■ **What is being asked**
Please repeat the records exactly. The pictures are to be left out.

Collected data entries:

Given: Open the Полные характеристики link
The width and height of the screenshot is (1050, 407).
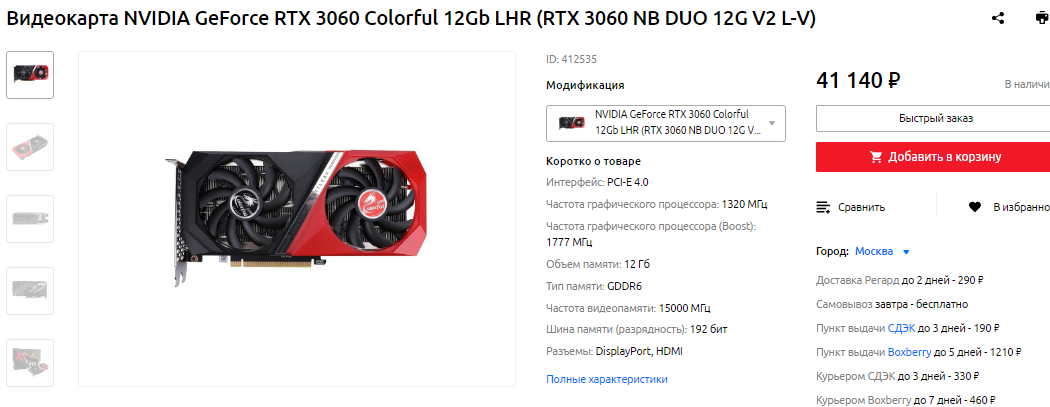Looking at the screenshot, I should pos(607,379).
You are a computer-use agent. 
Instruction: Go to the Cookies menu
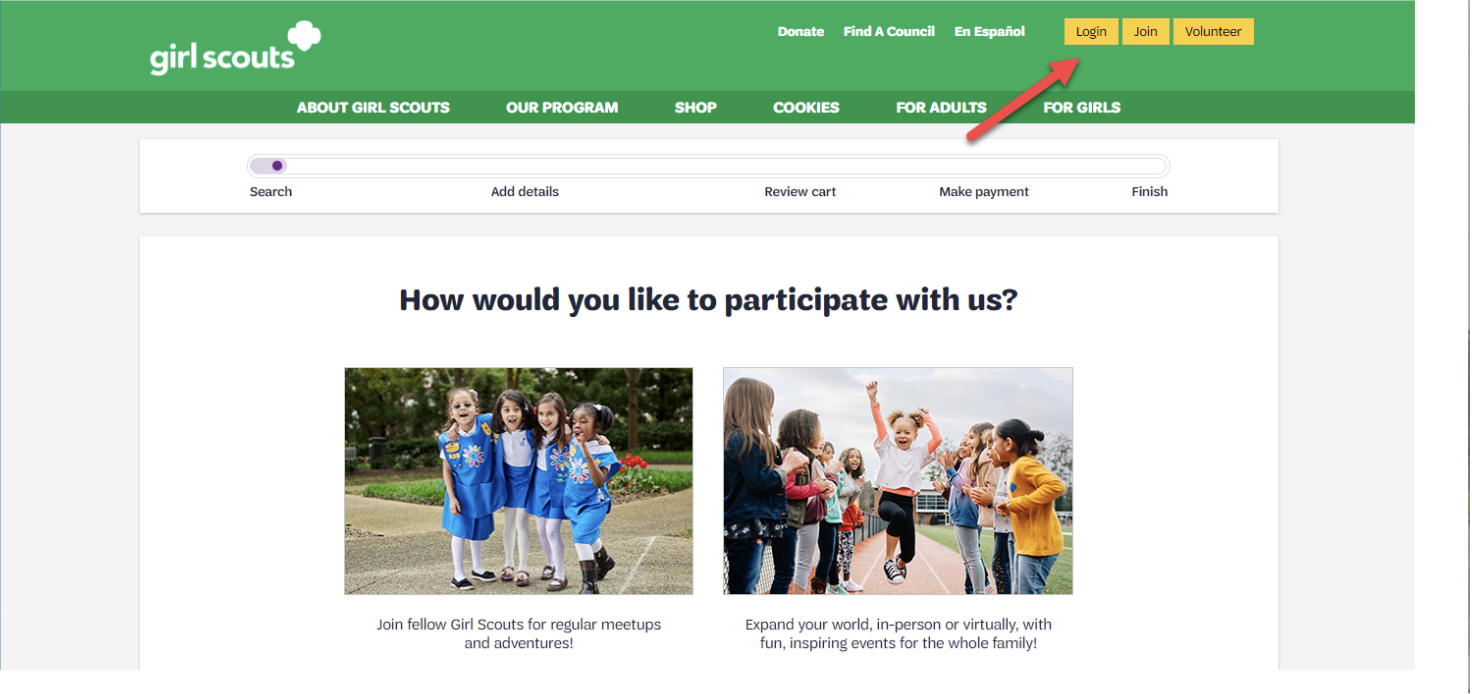click(x=806, y=108)
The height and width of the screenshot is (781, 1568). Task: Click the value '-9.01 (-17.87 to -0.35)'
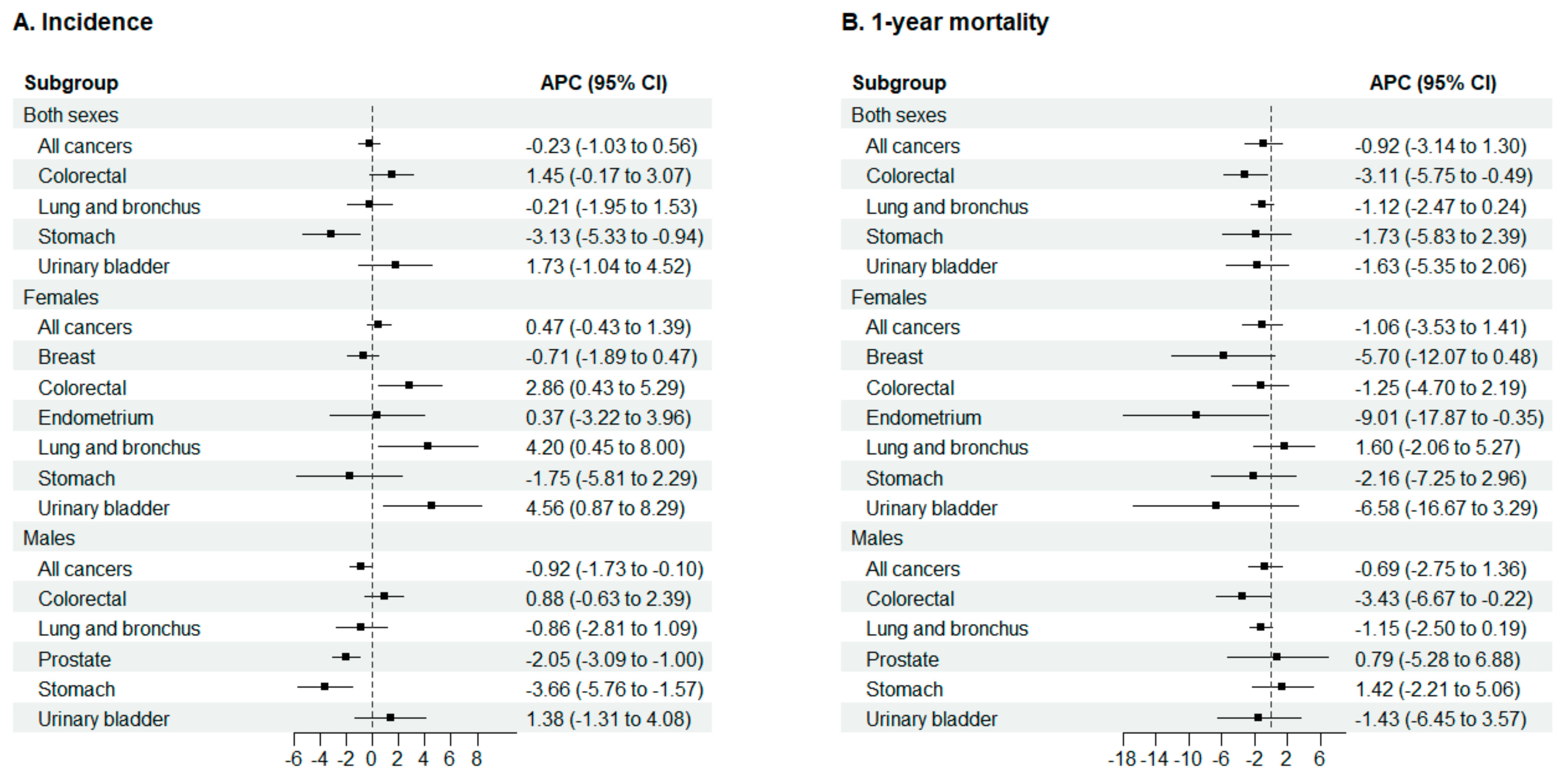pyautogui.click(x=1449, y=418)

■ **Solved exercise**
Given: Open the Полные характеристики link
The width and height of the screenshot is (1050, 407).
Looking at the screenshot, I should pos(607,379).
You are a computer-use agent. 
Instruction: Go to the Cookies menu
click(x=806, y=108)
The height and width of the screenshot is (781, 1568). Task: Click the value '-9.01 (-17.87 to -0.35)'
pyautogui.click(x=1449, y=418)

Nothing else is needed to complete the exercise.